I’ve been doing a lot of thinking lately about what it means to be a parent, and a mother. I have read a few blogs and articles here and there about people choosing to be parents, and people not having children and how it seems to separate us into these different categories of people. I am in my mid thirties, and I have equal number of friends with children, and friends without children. Friends who are married, and those who are still single. Some who are married with children, and some who are single parents. I find theses labels difficult.

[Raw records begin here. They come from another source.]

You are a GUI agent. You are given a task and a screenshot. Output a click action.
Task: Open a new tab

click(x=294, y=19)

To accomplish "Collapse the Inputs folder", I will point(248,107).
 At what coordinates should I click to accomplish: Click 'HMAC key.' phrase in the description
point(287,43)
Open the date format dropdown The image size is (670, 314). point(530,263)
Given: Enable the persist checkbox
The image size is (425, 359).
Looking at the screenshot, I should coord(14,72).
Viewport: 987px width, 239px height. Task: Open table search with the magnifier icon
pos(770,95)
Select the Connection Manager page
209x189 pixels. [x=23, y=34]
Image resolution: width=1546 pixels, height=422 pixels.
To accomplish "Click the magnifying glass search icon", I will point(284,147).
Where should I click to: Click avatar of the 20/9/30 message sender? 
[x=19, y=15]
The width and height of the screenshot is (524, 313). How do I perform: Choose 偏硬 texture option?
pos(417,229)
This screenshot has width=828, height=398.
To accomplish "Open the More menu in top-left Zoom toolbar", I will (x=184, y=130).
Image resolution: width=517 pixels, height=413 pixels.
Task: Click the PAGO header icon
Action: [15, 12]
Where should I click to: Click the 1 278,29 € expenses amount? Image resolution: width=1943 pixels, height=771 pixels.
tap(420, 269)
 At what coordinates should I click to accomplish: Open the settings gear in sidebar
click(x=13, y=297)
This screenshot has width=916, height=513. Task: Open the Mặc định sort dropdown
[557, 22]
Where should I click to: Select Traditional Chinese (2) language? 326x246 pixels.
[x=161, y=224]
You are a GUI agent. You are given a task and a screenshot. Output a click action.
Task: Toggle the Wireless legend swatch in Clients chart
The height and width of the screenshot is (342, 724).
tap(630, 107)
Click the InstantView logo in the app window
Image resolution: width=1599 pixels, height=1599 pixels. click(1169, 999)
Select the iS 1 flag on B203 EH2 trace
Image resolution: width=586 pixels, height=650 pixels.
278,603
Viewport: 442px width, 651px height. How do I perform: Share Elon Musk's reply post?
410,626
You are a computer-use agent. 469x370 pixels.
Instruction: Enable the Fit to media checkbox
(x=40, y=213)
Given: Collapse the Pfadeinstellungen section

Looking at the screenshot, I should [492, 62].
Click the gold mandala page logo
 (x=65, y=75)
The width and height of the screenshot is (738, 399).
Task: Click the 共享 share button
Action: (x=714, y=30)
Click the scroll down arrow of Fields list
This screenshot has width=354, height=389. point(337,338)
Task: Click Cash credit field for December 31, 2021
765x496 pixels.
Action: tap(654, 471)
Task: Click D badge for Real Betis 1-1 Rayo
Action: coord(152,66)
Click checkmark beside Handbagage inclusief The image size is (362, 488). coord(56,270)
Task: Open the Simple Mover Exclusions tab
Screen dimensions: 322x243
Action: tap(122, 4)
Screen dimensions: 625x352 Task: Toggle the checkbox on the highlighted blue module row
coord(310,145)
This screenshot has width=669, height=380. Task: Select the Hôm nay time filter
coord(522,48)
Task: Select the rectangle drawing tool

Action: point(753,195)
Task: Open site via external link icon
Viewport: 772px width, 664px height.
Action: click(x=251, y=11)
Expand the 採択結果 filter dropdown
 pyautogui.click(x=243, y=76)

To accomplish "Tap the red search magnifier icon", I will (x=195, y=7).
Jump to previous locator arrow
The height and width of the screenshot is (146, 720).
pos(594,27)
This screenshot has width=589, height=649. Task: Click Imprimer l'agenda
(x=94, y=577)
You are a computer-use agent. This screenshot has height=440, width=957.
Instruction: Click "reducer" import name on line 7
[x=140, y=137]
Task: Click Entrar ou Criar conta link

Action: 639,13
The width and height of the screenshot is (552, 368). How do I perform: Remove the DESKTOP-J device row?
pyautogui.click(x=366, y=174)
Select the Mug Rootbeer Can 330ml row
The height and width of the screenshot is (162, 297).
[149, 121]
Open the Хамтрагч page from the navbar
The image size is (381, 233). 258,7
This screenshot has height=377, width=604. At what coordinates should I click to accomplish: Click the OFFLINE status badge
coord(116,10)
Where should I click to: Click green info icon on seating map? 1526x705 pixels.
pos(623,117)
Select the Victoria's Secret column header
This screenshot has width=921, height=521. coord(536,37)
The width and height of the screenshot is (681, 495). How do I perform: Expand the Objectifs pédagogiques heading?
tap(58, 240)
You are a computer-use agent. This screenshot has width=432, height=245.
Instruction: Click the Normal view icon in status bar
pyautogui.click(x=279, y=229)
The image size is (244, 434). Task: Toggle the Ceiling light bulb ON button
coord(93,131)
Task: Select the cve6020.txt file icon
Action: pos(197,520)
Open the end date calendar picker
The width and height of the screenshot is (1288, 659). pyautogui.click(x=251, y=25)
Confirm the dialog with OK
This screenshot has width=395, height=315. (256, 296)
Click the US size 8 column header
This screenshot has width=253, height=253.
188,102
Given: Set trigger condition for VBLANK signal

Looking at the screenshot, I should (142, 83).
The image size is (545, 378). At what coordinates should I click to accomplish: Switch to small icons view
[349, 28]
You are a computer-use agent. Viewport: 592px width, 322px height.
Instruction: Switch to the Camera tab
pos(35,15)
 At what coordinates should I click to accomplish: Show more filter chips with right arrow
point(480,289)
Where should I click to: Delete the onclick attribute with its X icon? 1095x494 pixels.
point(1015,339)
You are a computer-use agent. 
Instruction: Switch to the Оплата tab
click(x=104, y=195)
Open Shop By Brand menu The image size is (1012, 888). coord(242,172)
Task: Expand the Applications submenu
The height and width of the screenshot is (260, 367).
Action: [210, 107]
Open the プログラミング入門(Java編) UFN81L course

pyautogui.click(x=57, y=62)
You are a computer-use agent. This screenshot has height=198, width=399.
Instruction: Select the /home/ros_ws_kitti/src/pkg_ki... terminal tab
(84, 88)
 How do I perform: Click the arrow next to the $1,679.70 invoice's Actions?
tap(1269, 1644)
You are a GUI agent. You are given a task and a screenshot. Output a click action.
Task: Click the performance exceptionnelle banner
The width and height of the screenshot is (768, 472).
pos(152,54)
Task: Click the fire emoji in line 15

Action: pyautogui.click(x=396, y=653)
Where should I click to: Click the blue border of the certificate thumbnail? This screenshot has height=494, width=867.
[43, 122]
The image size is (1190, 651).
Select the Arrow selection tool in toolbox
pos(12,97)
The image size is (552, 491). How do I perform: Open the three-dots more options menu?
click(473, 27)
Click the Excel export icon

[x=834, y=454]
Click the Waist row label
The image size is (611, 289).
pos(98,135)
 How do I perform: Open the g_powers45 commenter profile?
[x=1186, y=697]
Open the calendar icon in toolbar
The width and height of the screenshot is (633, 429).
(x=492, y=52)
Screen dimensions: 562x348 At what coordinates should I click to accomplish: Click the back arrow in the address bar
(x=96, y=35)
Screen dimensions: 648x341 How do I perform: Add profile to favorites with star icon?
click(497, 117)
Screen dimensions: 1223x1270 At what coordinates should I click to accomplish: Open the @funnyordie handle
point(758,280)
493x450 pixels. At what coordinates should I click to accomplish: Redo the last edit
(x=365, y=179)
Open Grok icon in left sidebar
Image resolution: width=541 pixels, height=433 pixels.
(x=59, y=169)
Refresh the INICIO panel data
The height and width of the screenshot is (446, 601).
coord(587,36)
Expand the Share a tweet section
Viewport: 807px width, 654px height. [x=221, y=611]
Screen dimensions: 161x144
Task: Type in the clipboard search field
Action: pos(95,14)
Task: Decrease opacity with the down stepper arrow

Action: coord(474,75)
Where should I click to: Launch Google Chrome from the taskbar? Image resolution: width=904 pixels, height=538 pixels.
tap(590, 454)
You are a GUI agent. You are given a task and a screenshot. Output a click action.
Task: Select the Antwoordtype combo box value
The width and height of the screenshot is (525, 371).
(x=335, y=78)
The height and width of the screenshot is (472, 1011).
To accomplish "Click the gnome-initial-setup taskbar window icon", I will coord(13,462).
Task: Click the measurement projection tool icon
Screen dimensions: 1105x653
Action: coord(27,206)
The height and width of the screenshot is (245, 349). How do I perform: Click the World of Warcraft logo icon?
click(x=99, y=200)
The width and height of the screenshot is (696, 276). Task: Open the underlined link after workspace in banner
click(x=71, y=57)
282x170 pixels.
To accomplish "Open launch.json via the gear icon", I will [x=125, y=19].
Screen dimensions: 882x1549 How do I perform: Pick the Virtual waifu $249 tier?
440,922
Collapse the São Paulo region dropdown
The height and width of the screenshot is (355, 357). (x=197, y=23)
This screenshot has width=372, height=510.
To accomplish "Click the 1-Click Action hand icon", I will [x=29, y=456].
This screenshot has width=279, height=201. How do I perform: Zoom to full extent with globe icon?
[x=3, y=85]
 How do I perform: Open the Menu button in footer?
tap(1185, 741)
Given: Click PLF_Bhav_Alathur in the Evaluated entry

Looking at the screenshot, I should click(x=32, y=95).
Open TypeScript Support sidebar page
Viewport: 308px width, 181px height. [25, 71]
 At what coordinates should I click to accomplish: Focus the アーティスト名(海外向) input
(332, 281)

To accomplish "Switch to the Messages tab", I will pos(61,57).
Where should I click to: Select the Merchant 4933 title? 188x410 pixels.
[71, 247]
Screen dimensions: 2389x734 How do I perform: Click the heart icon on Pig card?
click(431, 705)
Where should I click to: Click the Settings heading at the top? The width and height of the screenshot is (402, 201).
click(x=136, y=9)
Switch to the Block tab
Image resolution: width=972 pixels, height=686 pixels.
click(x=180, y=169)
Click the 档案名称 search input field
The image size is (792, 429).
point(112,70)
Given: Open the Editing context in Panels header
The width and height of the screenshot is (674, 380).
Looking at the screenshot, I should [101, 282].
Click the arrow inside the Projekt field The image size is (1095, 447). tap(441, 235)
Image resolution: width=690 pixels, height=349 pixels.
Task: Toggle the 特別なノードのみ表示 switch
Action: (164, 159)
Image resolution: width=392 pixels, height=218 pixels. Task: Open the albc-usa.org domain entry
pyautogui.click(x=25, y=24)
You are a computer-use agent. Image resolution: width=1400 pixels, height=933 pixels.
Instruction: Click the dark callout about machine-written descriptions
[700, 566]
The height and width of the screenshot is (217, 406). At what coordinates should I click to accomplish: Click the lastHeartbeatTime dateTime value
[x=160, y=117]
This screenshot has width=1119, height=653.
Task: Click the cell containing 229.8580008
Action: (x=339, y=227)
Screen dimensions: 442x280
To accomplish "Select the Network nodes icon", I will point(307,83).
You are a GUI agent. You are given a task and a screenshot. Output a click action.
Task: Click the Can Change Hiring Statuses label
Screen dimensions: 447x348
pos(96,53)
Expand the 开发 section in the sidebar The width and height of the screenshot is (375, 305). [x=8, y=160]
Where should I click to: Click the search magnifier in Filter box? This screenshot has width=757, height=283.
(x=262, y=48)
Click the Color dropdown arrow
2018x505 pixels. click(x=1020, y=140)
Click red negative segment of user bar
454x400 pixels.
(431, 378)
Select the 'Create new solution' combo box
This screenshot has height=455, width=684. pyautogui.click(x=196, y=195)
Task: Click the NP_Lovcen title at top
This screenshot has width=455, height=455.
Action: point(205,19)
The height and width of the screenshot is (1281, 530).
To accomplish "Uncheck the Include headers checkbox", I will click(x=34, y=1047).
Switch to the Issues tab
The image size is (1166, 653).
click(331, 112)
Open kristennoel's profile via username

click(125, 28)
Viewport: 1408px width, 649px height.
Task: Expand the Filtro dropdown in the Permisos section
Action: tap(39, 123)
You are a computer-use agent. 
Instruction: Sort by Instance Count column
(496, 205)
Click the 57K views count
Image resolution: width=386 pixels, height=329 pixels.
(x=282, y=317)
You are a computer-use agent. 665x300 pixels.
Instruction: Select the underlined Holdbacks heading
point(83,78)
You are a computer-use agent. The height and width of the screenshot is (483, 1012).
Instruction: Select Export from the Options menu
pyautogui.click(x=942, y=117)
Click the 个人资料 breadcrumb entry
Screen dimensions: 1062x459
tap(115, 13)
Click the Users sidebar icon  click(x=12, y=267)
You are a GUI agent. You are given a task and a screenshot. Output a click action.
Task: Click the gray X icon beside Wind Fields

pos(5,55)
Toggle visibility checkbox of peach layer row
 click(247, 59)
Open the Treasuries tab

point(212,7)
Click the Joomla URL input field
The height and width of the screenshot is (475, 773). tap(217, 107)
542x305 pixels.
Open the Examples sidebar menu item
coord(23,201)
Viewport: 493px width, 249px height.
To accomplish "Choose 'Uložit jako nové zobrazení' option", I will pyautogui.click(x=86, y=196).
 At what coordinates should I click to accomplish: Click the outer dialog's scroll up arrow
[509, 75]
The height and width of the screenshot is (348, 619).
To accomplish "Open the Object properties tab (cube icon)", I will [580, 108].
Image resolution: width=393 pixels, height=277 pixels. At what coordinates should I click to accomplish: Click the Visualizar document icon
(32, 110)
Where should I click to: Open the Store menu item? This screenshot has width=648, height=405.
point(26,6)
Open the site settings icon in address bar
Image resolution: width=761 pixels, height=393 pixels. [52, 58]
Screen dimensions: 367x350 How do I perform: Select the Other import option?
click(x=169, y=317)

First, let me say that I never “chose” to have my children (but I love them and wouldn’t change anything for the record). I was young (21) when I became pregnant with my son. I didn’t actively seek out parenthood. It fell in my lap. I did however choose to be his parent. A decision I did not make lightly, and a story that I am not ready to share yet. My daughter is my technically my step-daughter so I can say that I had NO part in the decisions leading to her birth. But I did choose to be her parent when I fell in love with her father (and her too). But I do not feel that that I “chose” my role as parent before these amazing human beings came into my life. It just was what needed to happen.
After my husband and I married we did “choose” to be parents again. When I became pregnant I was over the moon. Finally a pregnancy I was ready for. I was going to enjoy every minute of it! But it was not be. Our daughter had anencephaly and would not live. After her passing, we tried off and on for another five years with no pregnancy. When we decided to “choose”, the choice was not ours to make.
So when I hear people talking about the choices people have made surrounding children, and more specifically making moral judgments about people based on whether or not they have children, it gets my back up. Each story is different, each story just sort of falls into place, some people make choices and others have choices thrust upon them.
Would I have liked to have more children? I think so. But as my children get older and closer and closer to moving out of my house, I am looking forward to finally having some time alone with my husband. Something that we have never had. Does that make me selfish? Does that make me more selfish or less selfish than someone who “chose” to not have children? There are many days when I envy my childless friends, and their ability to fly off to warm tropical places for all inclusive holidays. But there are also days when I envy friends who have 5 or 6 children and their house is filled with laughter.
Running parallel to this train of thought for me, are some thoughts on how I view myself and who I am. When it comes to writing bios, the first thing that I often write is “mother”. I have been rethinking this. Not that I am not proud of being a mother, I suppose that I am, but I don’t know if I want that to define who I am, just as I am sure, that someone who does not have children wants to be defined as “not-mother”. Especially now that my youngest has turned 14, my time spent “parenting” is really quite low compared to the time I spend say, surfing the internet. I definitely do not put “internet junkie” as the first thing in my bio even though it tends to take up just as much of my time! But it IS conflicting because it does consume so much of who I am and what I do. I share stories of my children with the families I work with. It creates a common thread. So being a parent is an important part of who I am, but it not the only part of who I am.
What are your thoughts? Are you a parent? How big a role does it play in who you are and how you describe yourself? Are you child-free and how does that impact how others view you?